What Does R-Squared Tell You — and What It Doesn’t

R-squared tells you the proportion of variation in your data that is explained by your model. It’s a number between 0 and 1 (or 0% and 100%), where higher values mean the model accounts for more of the variability in the outcome you’re measuring. An R-squared of 0.85, for example, means your model explains 85% of why the data points differ from one another, with the remaining 15% left unexplained.

How R-Squared Works

Imagine you have a set of data points and you draw a flat horizontal line through their average. The total spread of those points around that average is called the total sum of squares. It captures all the variation in your data before you try to explain any of it.

Now you fit a regression line (or curve) through those points. Some of the original spread is now “explained” by the pattern your model found. The leftover spread, the part the model missed, is the residual sum of squares. R-squared is simply 1 minus the ratio of that leftover spread to the total spread. If the leftover is small relative to the total, R-squared is close to 1. If the model barely reduces the spread at all, R-squared is close to 0.

What the Values Actually Mean

An R-squared of 0 means your model does no better than just predicting the average for every observation. An R-squared of 1 means every data point falls exactly on the predicted line, with zero unexplained variation. Most real-world results land somewhere in between, and what counts as “good” depends entirely on the field you’re working in.
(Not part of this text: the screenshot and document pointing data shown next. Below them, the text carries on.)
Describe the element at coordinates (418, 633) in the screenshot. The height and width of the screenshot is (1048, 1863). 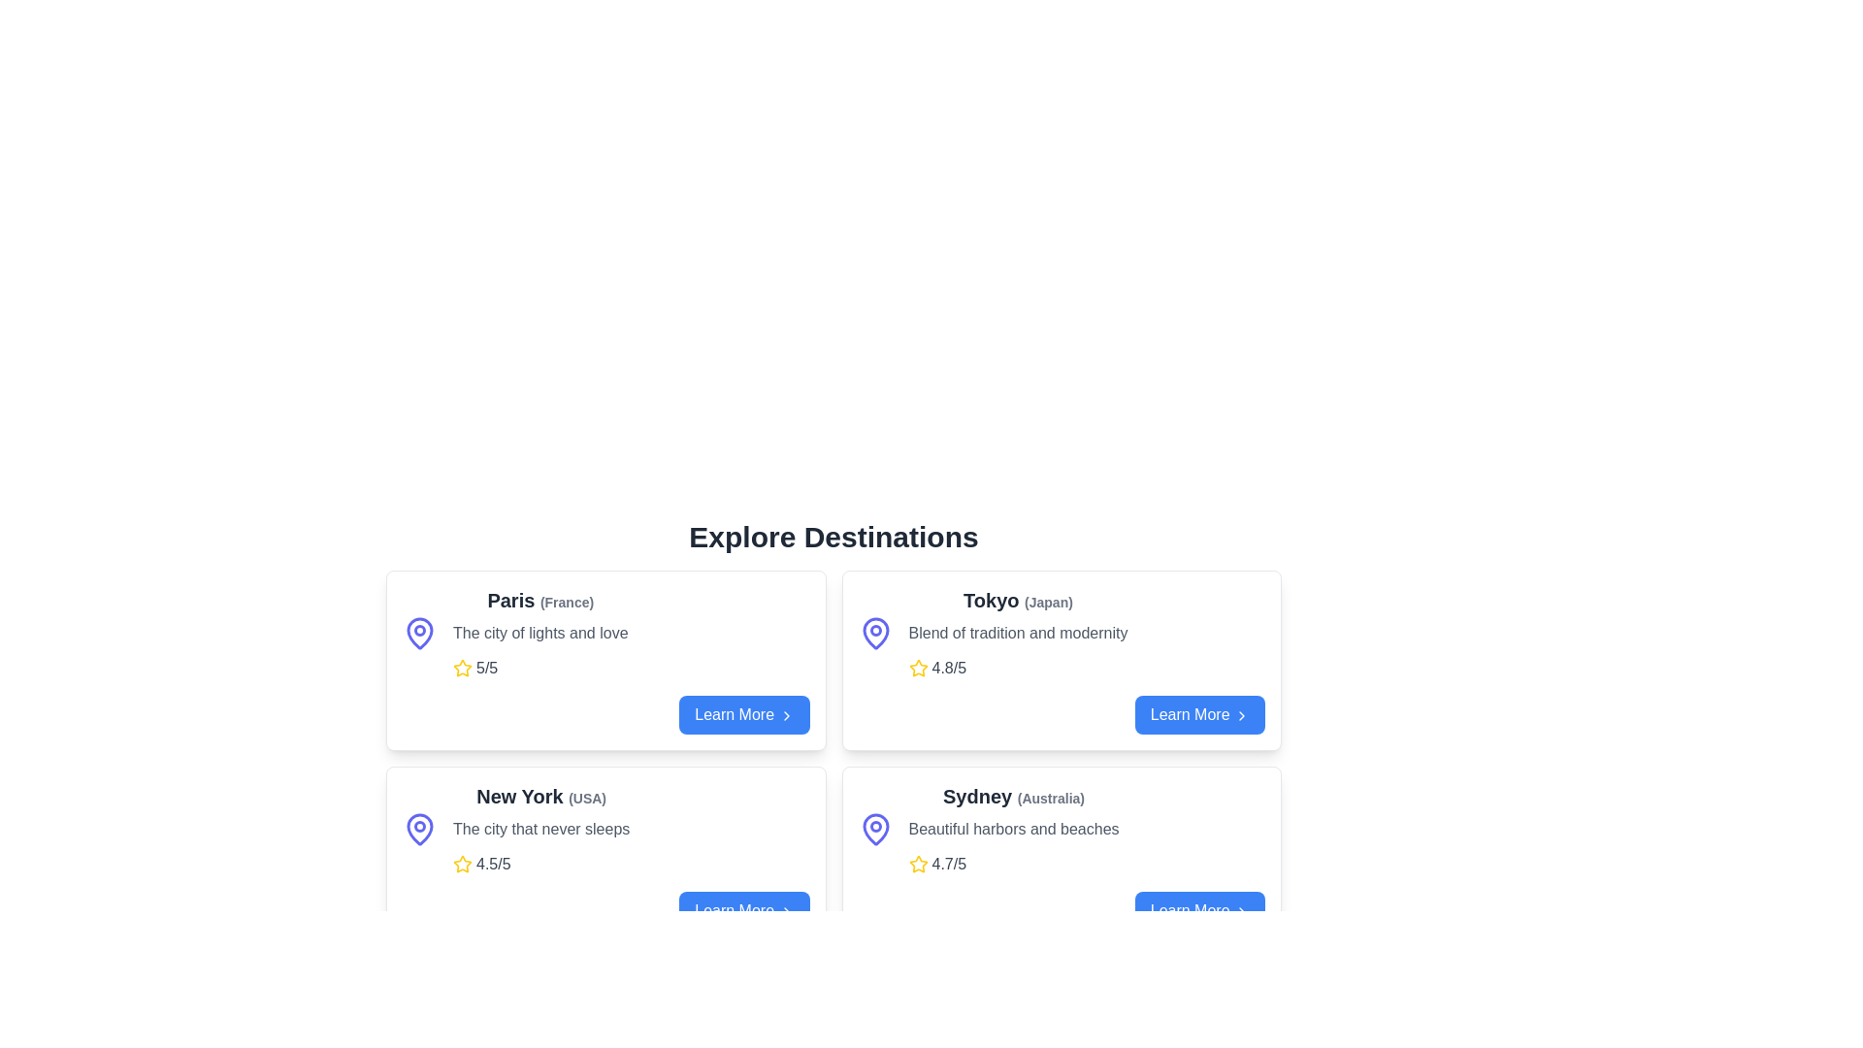
I see `the indigo map pin icon located at the top-left corner of the 'Paris' card, which has a hollow circular center and a sharp downward point` at that location.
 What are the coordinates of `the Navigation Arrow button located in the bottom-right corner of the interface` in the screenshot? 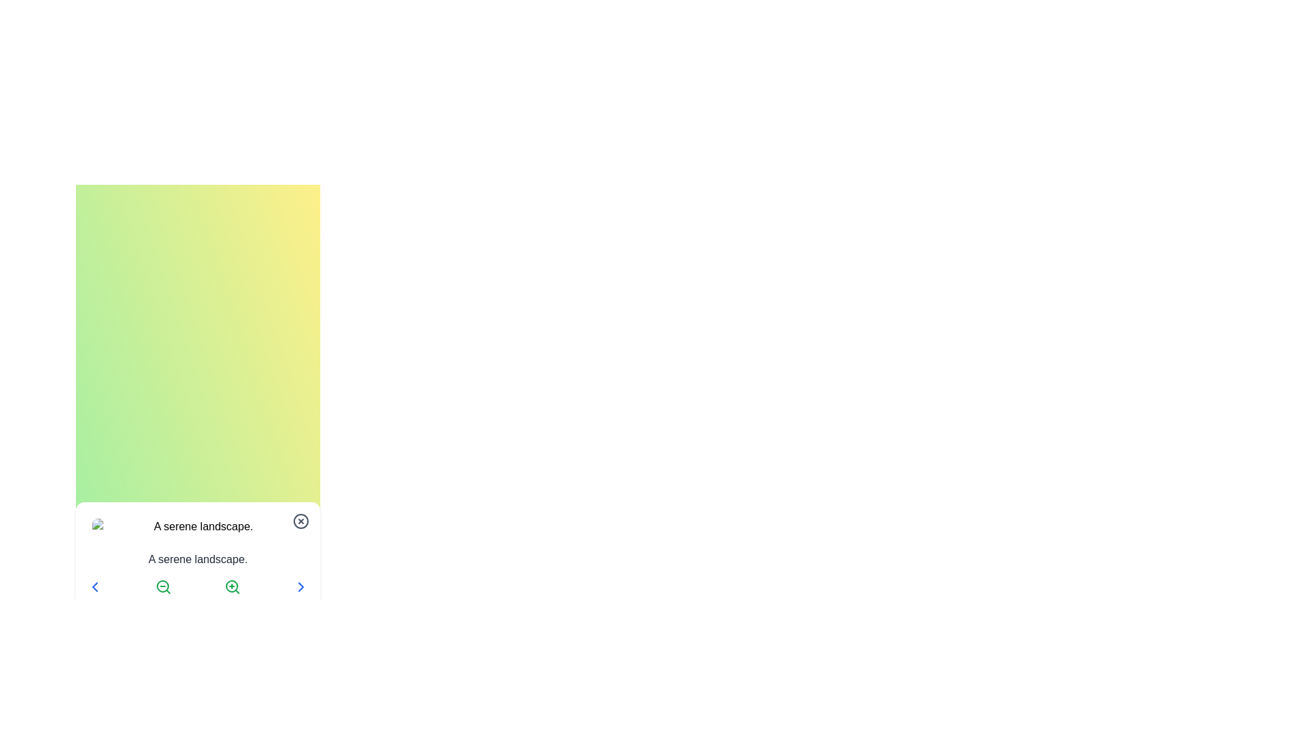 It's located at (300, 586).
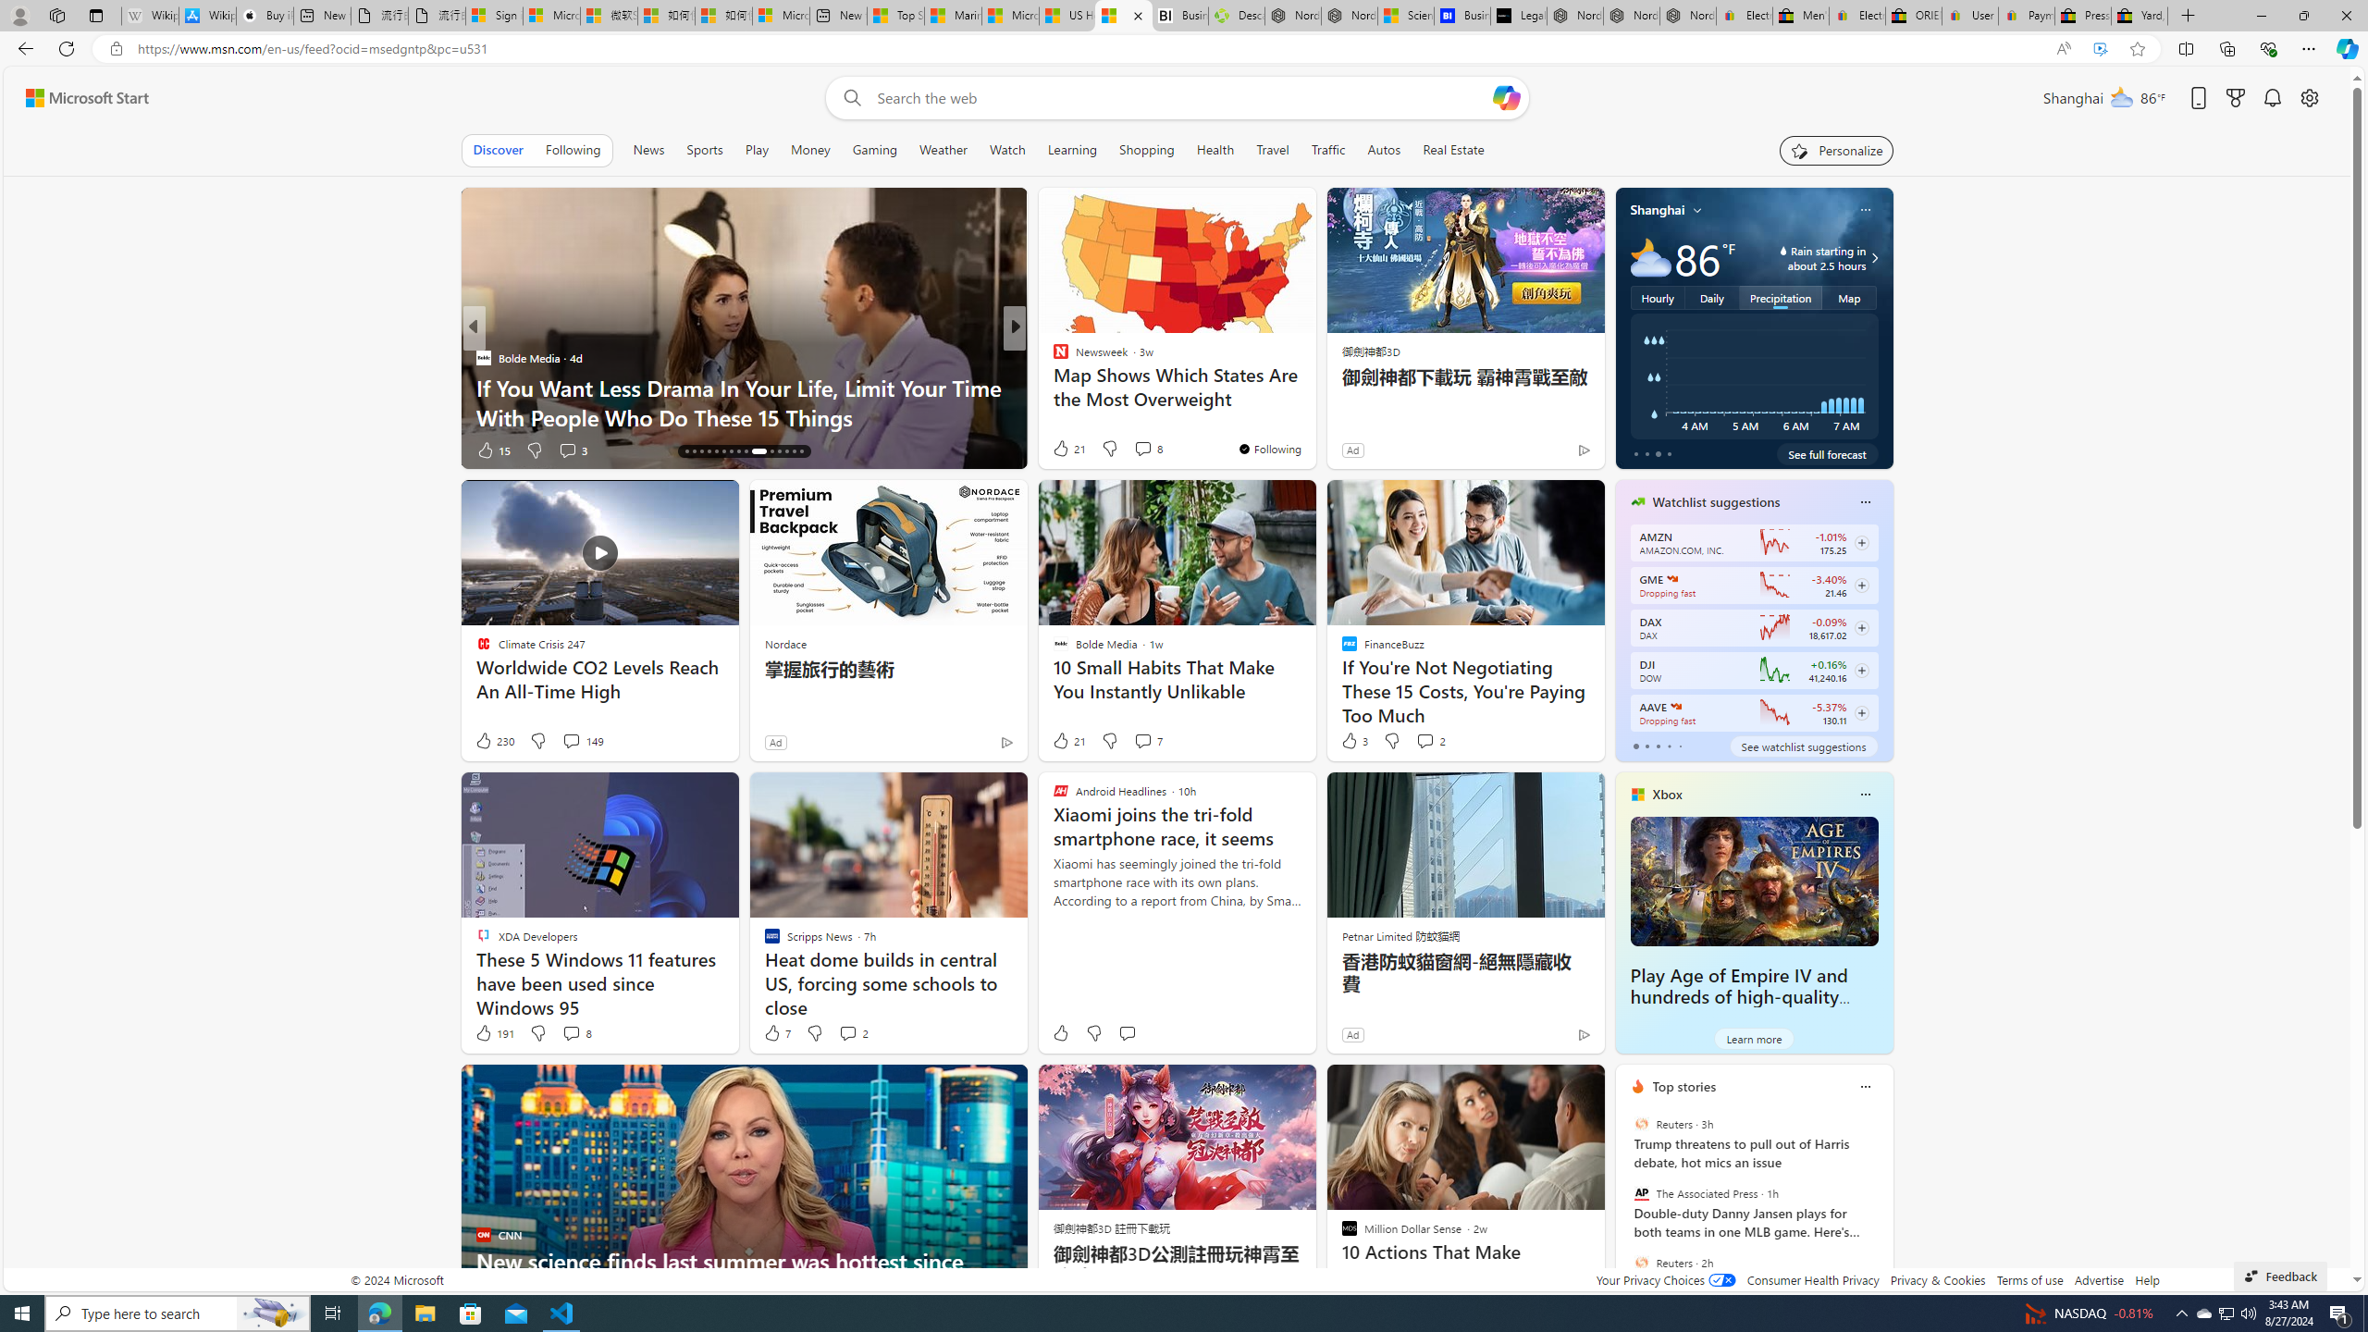 The image size is (2368, 1332). Describe the element at coordinates (1716, 501) in the screenshot. I see `'Watchlist suggestions'` at that location.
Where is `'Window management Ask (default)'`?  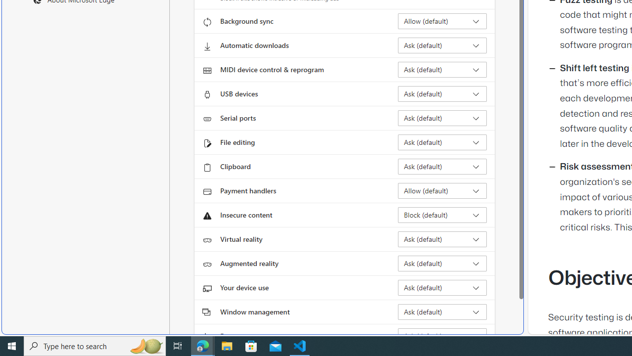
'Window management Ask (default)' is located at coordinates (442, 312).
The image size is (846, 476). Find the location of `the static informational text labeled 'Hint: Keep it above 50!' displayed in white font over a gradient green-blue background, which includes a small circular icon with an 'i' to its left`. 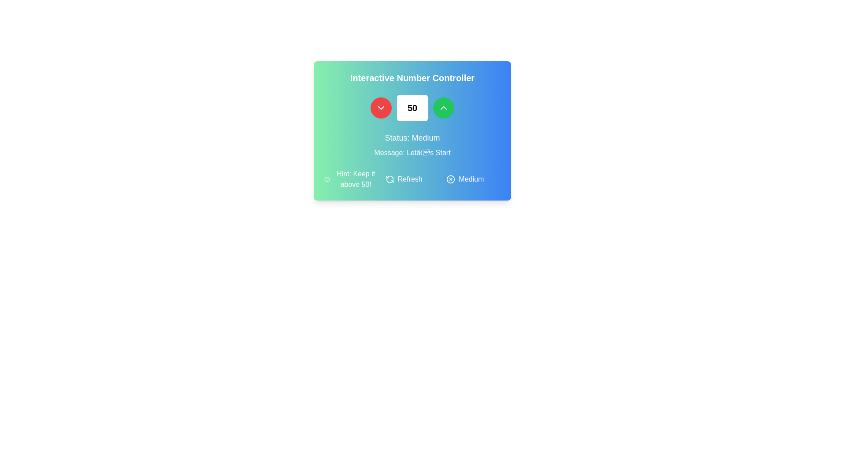

the static informational text labeled 'Hint: Keep it above 50!' displayed in white font over a gradient green-blue background, which includes a small circular icon with an 'i' to its left is located at coordinates (351, 179).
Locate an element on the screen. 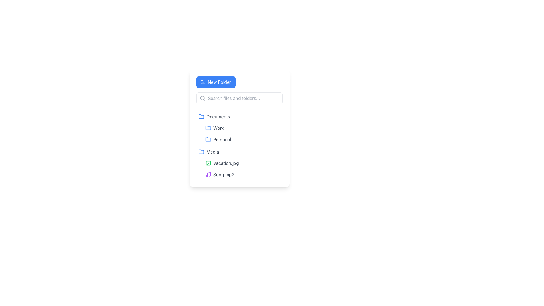 The image size is (544, 306). the small green icon depicting an image outline located to the left of the text label 'Vacation.jpg' in the 'Media' folder section to potentially view a tooltip or highlight effect is located at coordinates (208, 163).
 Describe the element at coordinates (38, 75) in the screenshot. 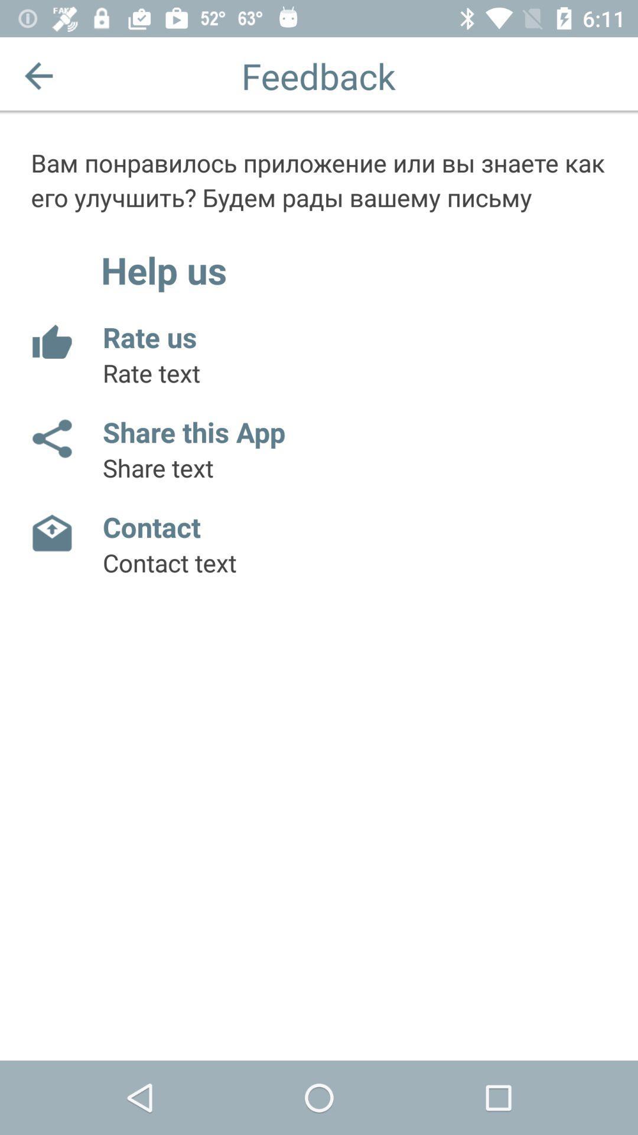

In physics and chemistry, where experiments can tightly control variables, R-squared values of 0.70 to 0.99 are considered good. In social sciences and psychology, where human behavior introduces far more noise, values as low as 0.10 to 0.30 are often acceptable and still considered meaningful. A model predicting crop yield from rainfall will naturally explain more variation than a model predicting job satisfaction from salary, simply because people are more complicated than plants.

R-Squared and Correlation

In simple linear regression (one predictor, one outcome), R-squared is literally the square of the Pearson correlation coefficient, r. If the correlation between hours studied and exam score is 0.80, R-squared is 0.64, meaning study time explains 64% of the variation in scores. Squaring the correlation always produces a positive number, so R-squared doesn’t tell you the direction of the relationship. A correlation of -0.80 also gives an R-squared of 0.64. The sign of the original correlation matches the sign of the slope: positive means both variables rise together, negative means one falls as the other rises.

Why a High R-Squared Can Be Misleading

A high R-squared does not mean your model is correct, and it certainly does not mean one variable causes changes in the other. Two variables can move together for reasons that have nothing to do with a direct cause-and-effect link. Ice cream sales and drowning rates both rise in summer, producing a high R-squared, but buying ice cream doesn’t cause drowning. Temperature drives both.

R-squared can also look impressive even when the model is the wrong shape for the data. A straight-line model forced through data that actually curves might still produce a decent R-squared overall, while being consistently wrong in specific ranges. This is why checking a residual plot matters. If the leftover errors show a clear pattern (a U-shape, a fan, or clusters) rather than random scatter around zero, the model is biased regardless of what R-squared says. Residual plots reveal non-linearity, unequal error spread, and outliers that a single summary number like R-squared can hide.

It’s also possible for R-squared to be negative in certain situations. This happens when a constrained model, or a non-linear equation that fits poorly, actually predicts worse than a simple horizontal line at the average. A negative R-squared is a strong signal that the model is fundamentally wrong for the data.

R-Squared vs. Adjusted R-Squared

Every time you add a new variable to a regression model, R-squared will go up, even if that variable is meaningless noise. This is a mathematical inevitability, not evidence that the model improved. If you threw in random numbers as a predictor, R-squared would still tick upward slightly.

Adjusted R-squared corrects for this by penalizing the addition of variables. It accounts for both the sample size and the number of predictors, and it will actually decrease if a new variable doesn’t improve the model enough to justify its inclusion. Adjusted R-squared is always smaller than R-squared, though the gap is usually tiny unless you’re fitting too many variables to too small a dataset. When comparing models with different numbers of predictors, adjusted R-squared gives you a fairer comparison.

What R-Squared Doesn’t Tell You

R-squared tells you how well the model fits the data you already have. It doesn’t directly tell you how accurate your predictions will be on new data. A model can fit historical data beautifully (high R-squared) yet perform poorly on future observations, especially if it’s overfit, meaning it learned the noise in the training data rather than the true underlying pattern.

It also doesn’t tell you the size of prediction errors in practical units. An R-squared of 0.90 sounds great, but if you’re predicting house prices and the typical error is still $50,000, that matters. The standard error of the regression (reported alongside R-squared in most software) gives you that missing piece: the average distance between predicted and actual values, in the same units as your outcome variable. R-squared and the standard error of the regression always move in opposite directions. When one improves, the other does too.

Finally, R-squared says nothing about whether you included the right variables, whether the relationship is linear, or whether your sample is representative. It’s one diagnostic tool among several, useful for gauging overall explanatory power but never sufficient on its own to validate a model.